Sitting in the C row of the steep balcony, I had to use the book reading angle to see Arundhati. To me, it felt like I was reading the author read. I tried to hang on to every word she uttered in a fruity tone as it was packed with messages of enormous complexity. She spoke about ‘NGOisation’ of gender, health, caste and feminist issues to explain the strict frame within which each exists, and divergence cannot be accommodated. Adherence to the vision and mission of the organisations is mandatory. Visually, I think the causes must look like a series of colourful parallel lines running very close to each other because intersecting is galling.
Arundhati speaks with intensity about the characters notably about Anjum and Tilo and their different perspectives of motherhood. She breaks into a sprightly “Yes!” when someone from the audience asks her to talk about what is her response to being called hysterical, exaggerated and self-absorbed. She retorts to the audience and asks, “Which woman has not been called hysterical?” Hysteria is a long-term package deal that comes with being a woman. While the audience claps, my mind reverts to my BA Feminism class and the discussion of Bertha Mason from Jane Eyre to Wide Sargasso sea to Mad Woman in the Attic and the pertinent question in literature - ‘Why was Bretha Mason mad?’

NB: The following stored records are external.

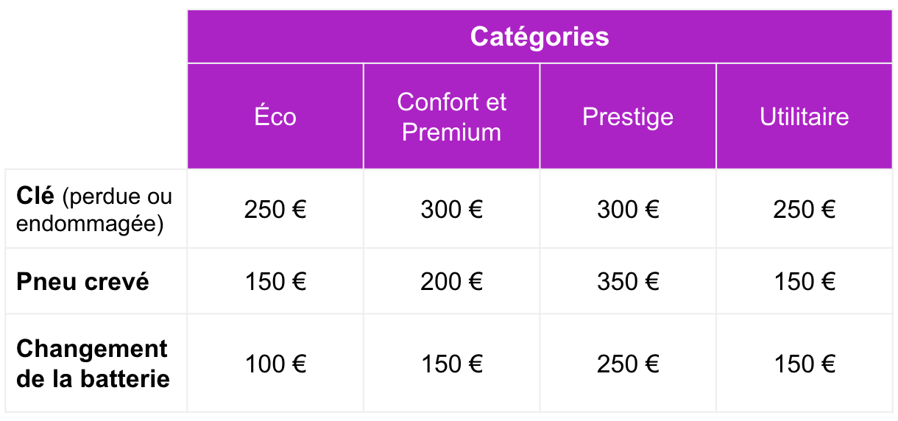The height and width of the screenshot is (421, 898).
Task: Select the Éco column header
Action: tap(275, 116)
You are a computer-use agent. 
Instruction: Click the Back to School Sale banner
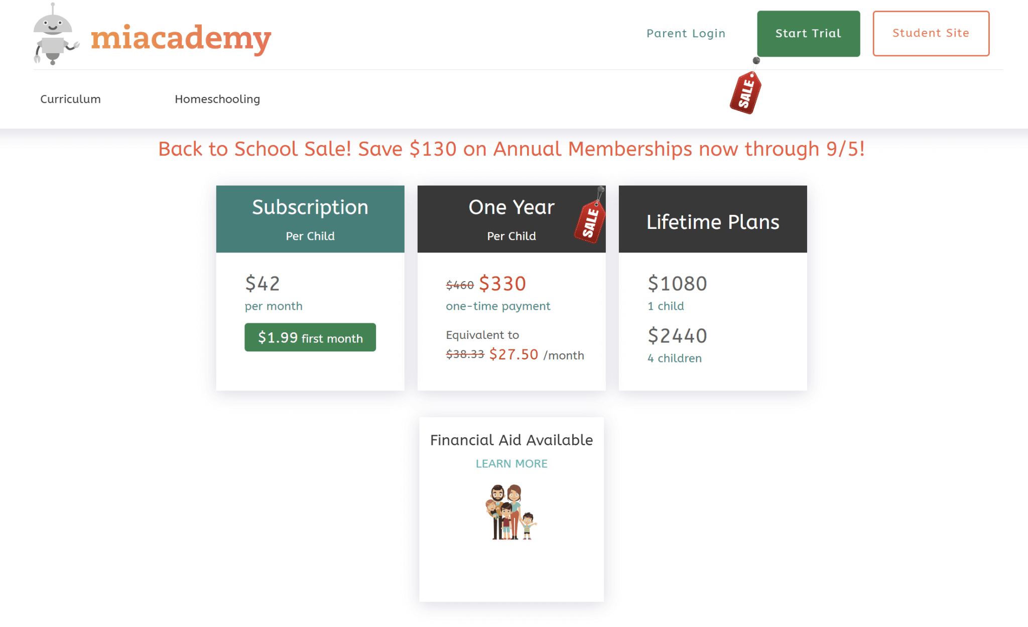[x=512, y=149]
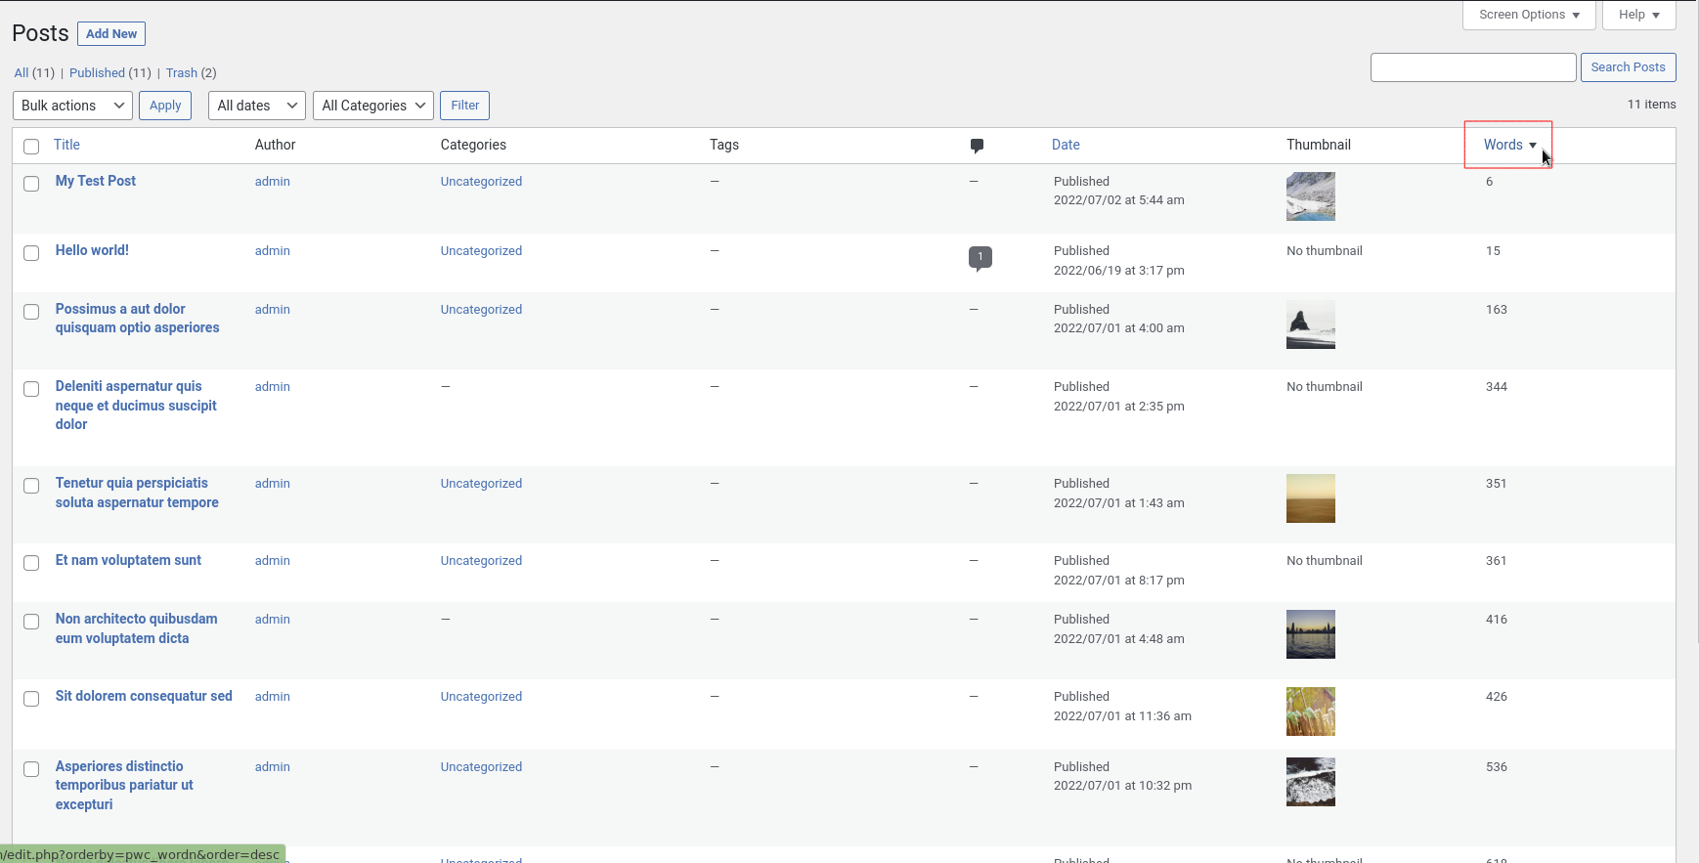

The host, Eve Ensler asks her about the graveyard where much of the book happens. Arundhati explains the predicament of the poor and to lighten the air of intensity says, “Like I say people in India are so poor that even the sewage system does not belong to them. They have to shit on top of it.” For me, the graveyard was a symbolic oxymoron where the characters came to live their lives where other came after death.
The audience breaks into laughter when she is asked about the use of multiple languages in her book and she sophisticatedly reads
Mar gayee bulbul qafas mein
Keh gayee sayyaad se
Apni sunehri gaand mein
Tu thoons le fasl-e-bahar
'Chirkeen' and Urdu shayari, Sanskrit shlokas, folklore and poems, contemporary lingo, traditional 'gaalis', and Hindi film songs, Roy has effortlessly assimilated all of them and presented the story to us in languages true to the setting.
Arundhati talks about the intentionally created complex narrative and says how an issue so complex like Kashmir can only be presented through fiction. I agree. The plausible nature of literature allows a fiction writer to create a believable story versus presenting a gory reality that life sometimes is for many. It allows the reader to have relationships with the characters and smile and/or suffer with them. To fiction applies an economy of words that means every character is vital to the story. Nobody is just a statistic.
I recollect these thoughts as I wait in a long winding queue to get my book sighed by Arundhati Roy. In the background, I hear two people arguing about a recent controversial statement made by Paresh Rawal about her in their freshly cultivated Indian American accents.